Von Flagge bis Verfolgung
Eingerahmt werden die Haupthallen vom sogenannten MEHRforum – dieses Mal in zwei Hallen aufgeteilt. Das Forum lässt sich am leichtesten als christliche Messe beschreiben. Von A wie ADF International bis T wie tearfund Deutschland stellen hier die verschiedensten kirchlichen und geistlichen Unternehmen, Werke und Vereine ihre Arbeit vor. So beispielsweise das Flaggentanzteam „GloryFight“, geleitet von Monika Hümbs-Schröder. Deren Geschichte erzählt sie den Besuchern gerne: Die Ausstellerin weiß lange Zeit gar nicht, dass es so etwas wie Flaggentanz gibt. Sie sucht nach einer angemessen Art der Anbetung: „Stille Zeit war mir einfach zu still“, sagt sie auf der Messe. Also experimentiert sie mit Seilen. Bis sie jemand darauf aufmerksam macht, dass andere Gott mit Fahnen preisen. Schon beim ersten Ausprobieren merkt sie: „Das ist es.“
Heute näht sie Tag und Nacht Flaggen mit christlichen Motiven. Auf der MEHR stellt sie einige von ihnen aus. „Für mich hat sich die MEHR schon Freitag gelohnt“, erzählt Hümbs-Schröder. Sie freut sich besonders über Menschen wie ein Ehepaar, das mit ihr ins Gespräch kam. Anfangs hätten sie Flaggentanz belächelt. Aber nachdem die Tänzerin ihre Geschichte erzählt habe, habe das Paar die Motivation dahinter deutlich besser verstehen können.
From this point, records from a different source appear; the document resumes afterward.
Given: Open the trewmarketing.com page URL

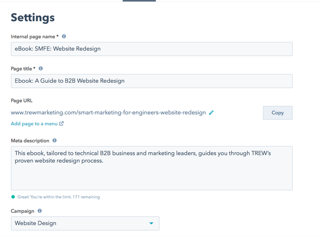Looking at the screenshot, I should (108, 112).
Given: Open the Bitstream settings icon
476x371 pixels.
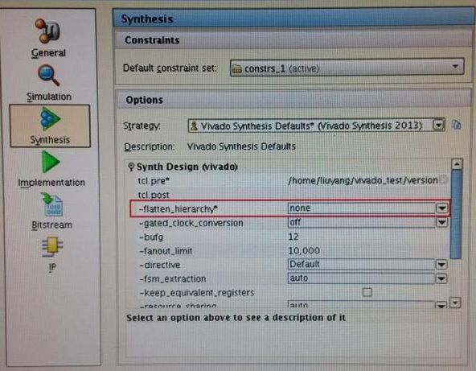Looking at the screenshot, I should (x=52, y=204).
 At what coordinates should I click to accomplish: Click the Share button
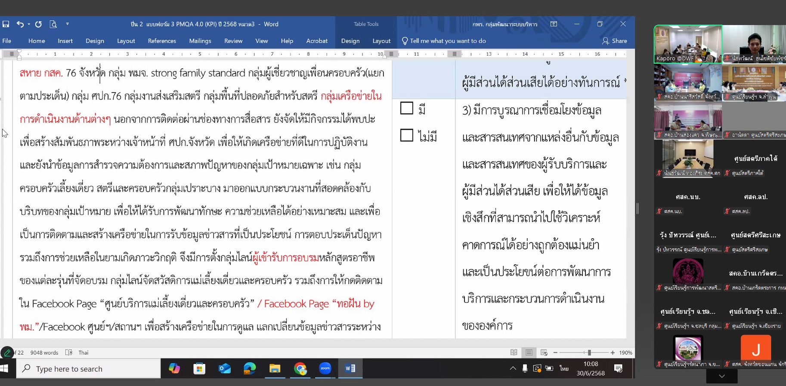(614, 41)
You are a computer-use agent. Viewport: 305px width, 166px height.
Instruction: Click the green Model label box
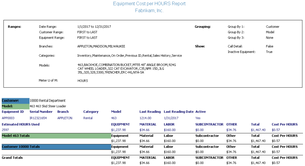point(15,106)
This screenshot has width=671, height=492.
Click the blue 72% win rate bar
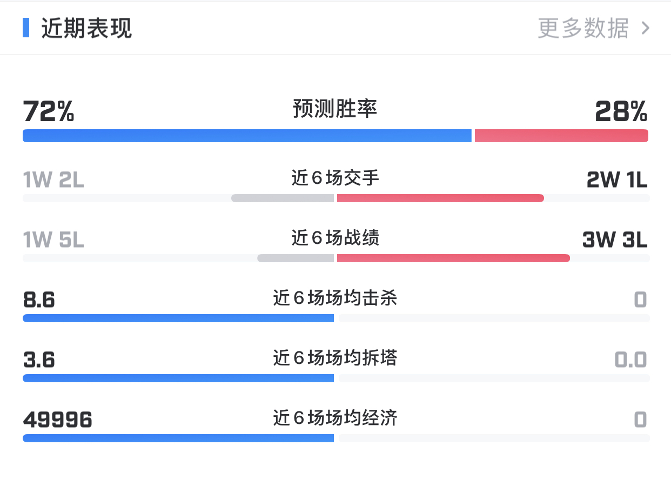pyautogui.click(x=247, y=136)
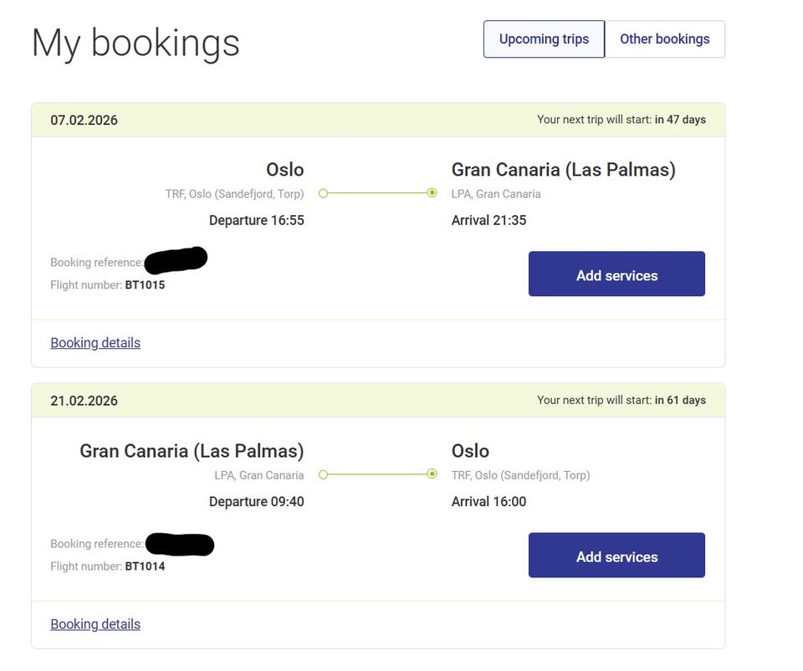Click the "in 47 days" countdown text
803x671 pixels.
pyautogui.click(x=680, y=120)
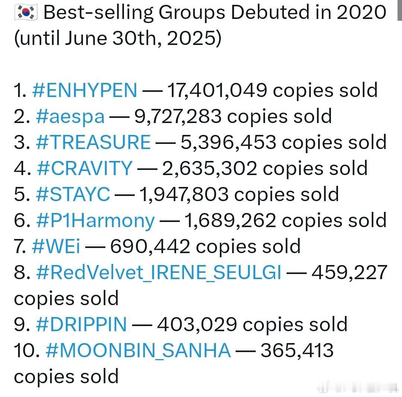The width and height of the screenshot is (402, 397).
Task: Click the 5,396,453 copies sold text
Action: coord(284,142)
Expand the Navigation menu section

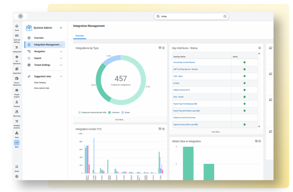click(45, 51)
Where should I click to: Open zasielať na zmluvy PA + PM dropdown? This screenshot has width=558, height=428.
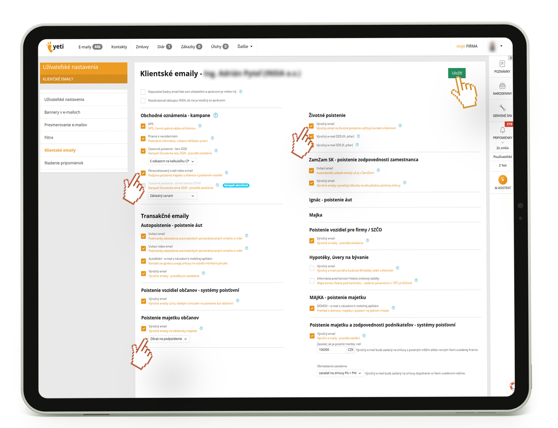[x=340, y=373]
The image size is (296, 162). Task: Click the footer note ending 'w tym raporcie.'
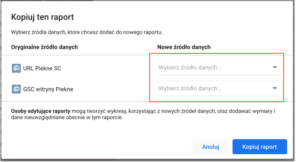tap(67, 118)
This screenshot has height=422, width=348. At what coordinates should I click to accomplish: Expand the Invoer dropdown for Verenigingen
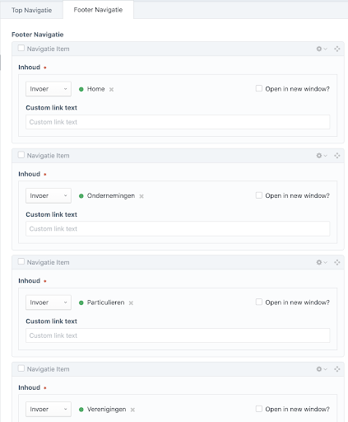[x=49, y=409]
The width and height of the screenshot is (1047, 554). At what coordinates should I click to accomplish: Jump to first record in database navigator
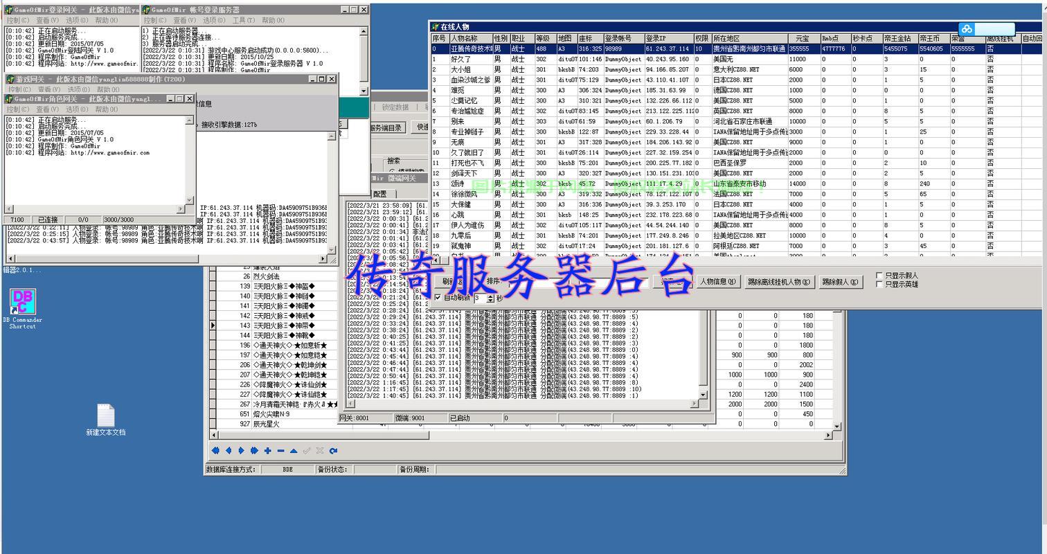[x=215, y=451]
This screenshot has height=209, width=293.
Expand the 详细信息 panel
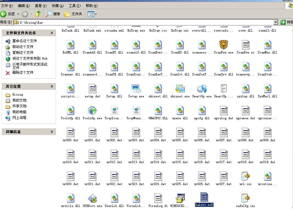(x=52, y=132)
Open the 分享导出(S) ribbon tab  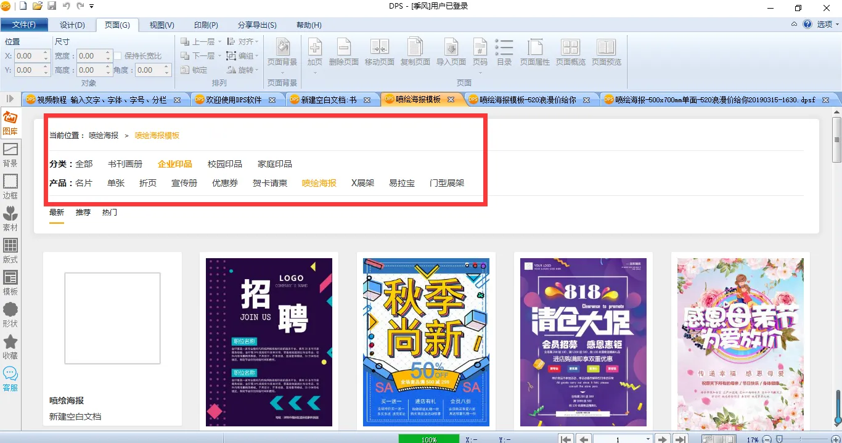coord(257,25)
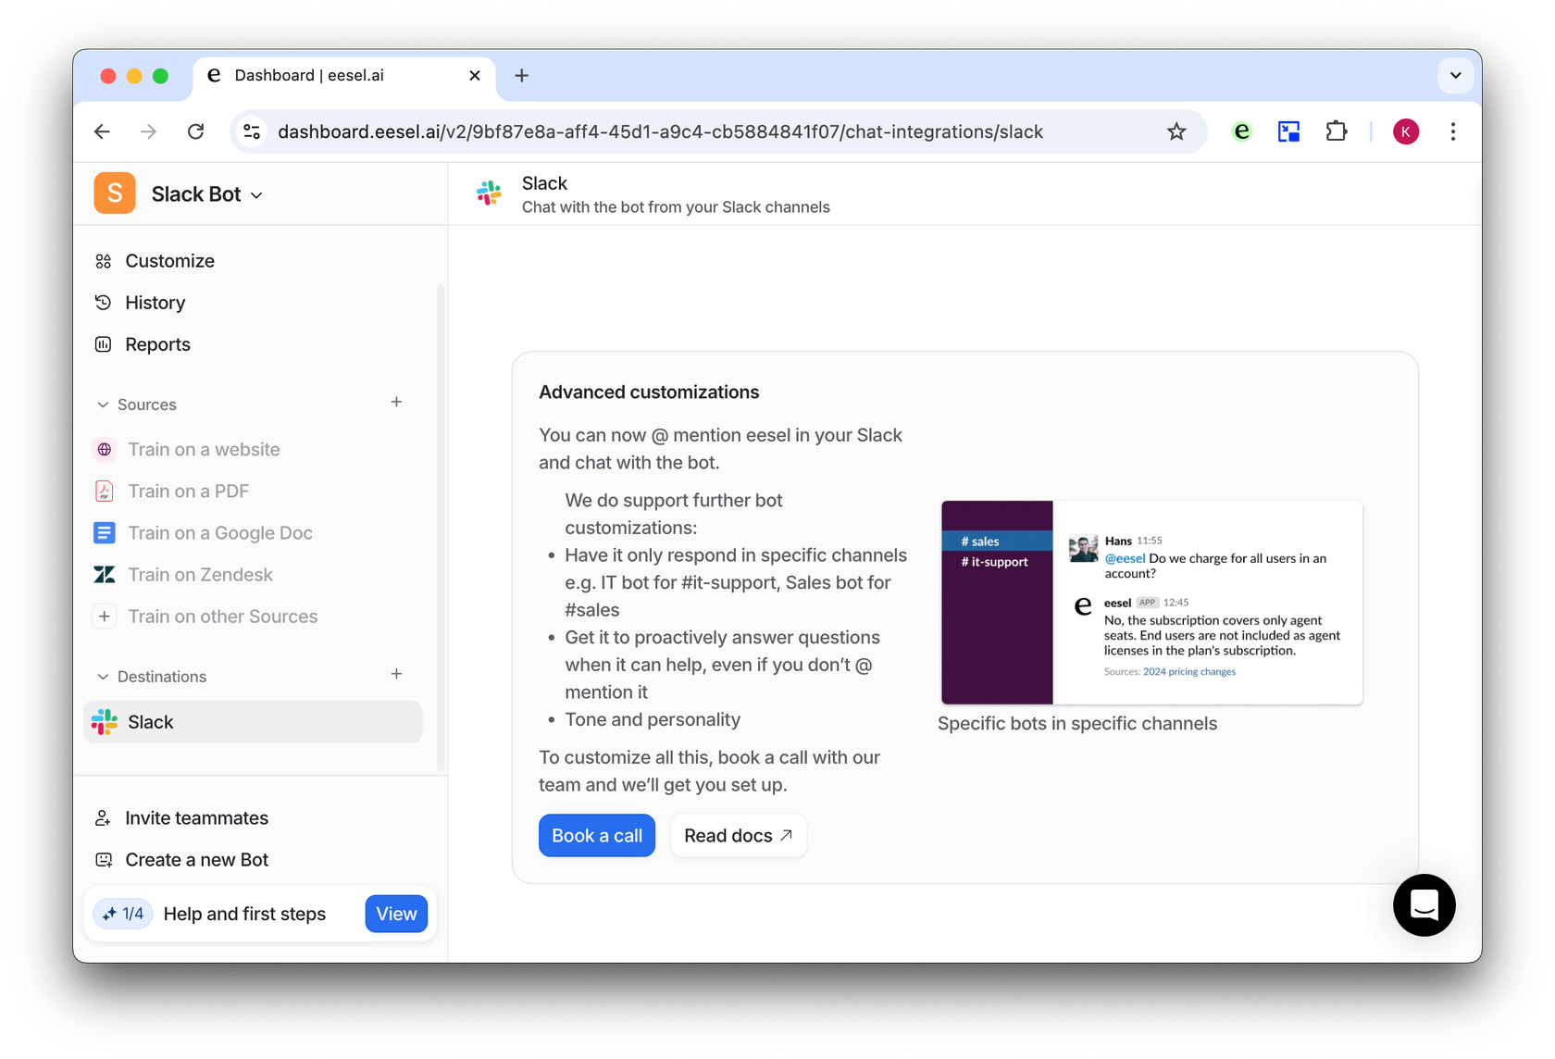Viewport: 1555px width, 1059px height.
Task: Open the browser extensions puzzle icon
Action: coord(1336,131)
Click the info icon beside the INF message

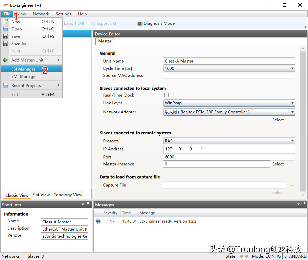pos(98,221)
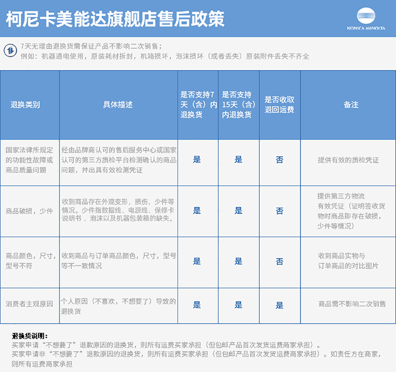Click the 收到商品实物与订单商品的对比图片 remark
The height and width of the screenshot is (372, 396).
(x=348, y=261)
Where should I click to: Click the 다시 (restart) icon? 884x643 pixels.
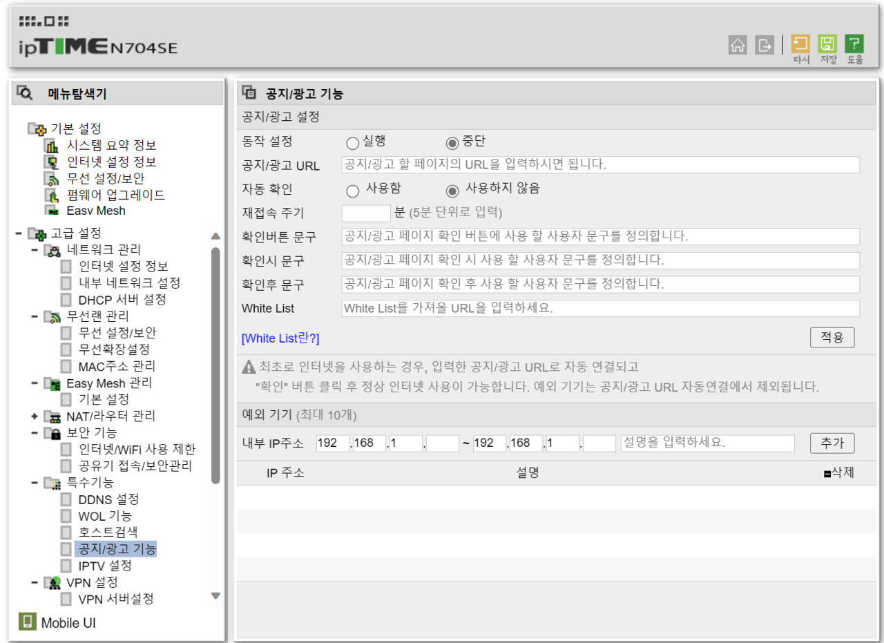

Open Doors hat auf dem Messegelände gleich das berüchtigte iranische Evin-Gefängnis in Miniatur nachgebaut. Die Besucher werden hier in die Dunkelheit geführt. Nur ein paar Gitterstäbe sind spärlich beleuchtet. Mitten in dieser grauen Zelle sehen die Freiwilligen den Film über einen Christen aus dem Iran. Er erzählt, wie er in seiner Heimat wegen seines Glaubens gefangen genommen, gefoltert und zum Kriegsdienst gezwungen wird. Im Anschluss an dem Film haben die MEHR-Besucher im intimen Rahmen die Möglichkeit, für verfolgte Christen zu beten. Mit dem ungewöhnlichen Konzept verfolgt die Hilfsorganisation ein klares Ziel: „Der Raum soll dazu dienen, den Gästen ein Bild von der Situation dort in den Kopf zu setzen“, sagt Öffentlichkeitsreferent Nick Gabler.
Plötzlich still
Gerade, wenn kein Redner einen Vortrag hält, ist auf dem Forum viel los. Wer hier etwas essen will, kann auch gut mal eine Stunde auf seinen Hamburger warten. Dementsprechend laut ist das Messegelände. Entspannung schafft da der Raum der Stille. Er liegt abseits des Trubels. Stärker könnte der Kontrast kaum sein. Ein paar Stühle sind in der großen Halle aufgestellt, ein Kreuz sanft beleuchtet. Weihrauchschwaden liegen in der Luft. Sonst zeichnet sich der Raum vor allem durch Minimalismus aus. Und Stille. Die Lüftung rauscht monoton, fast meditativ vor sich hin. Hier und da sprechen ein paar Kinder mit gedämpfter Stimme. Sonst ist nichts zu hören. Hier können Besucher beten, Notizen durchschauen, durchatmen – sogar kurz ein Nickerchen abhalten.
Gerade dieser so abgelegene Raum, diese Ruhe, zeigt eindrücklich: Die MEHR ist mehr als große Bühnen und starke Farben. Sie ist mehr als nur Ökumene auf dem Papier. Sie ist ein Ort, in dem wirklich alle Menschen zusammenkommen können. Protestanten, Katholiken und Freikirchler. Erwachsene und Kinder. Laute – und eben leise. Insgesamt 12.000 mit einem Zentrum: Jesus. Und das schafft Atmosphäre – ganz natürlich.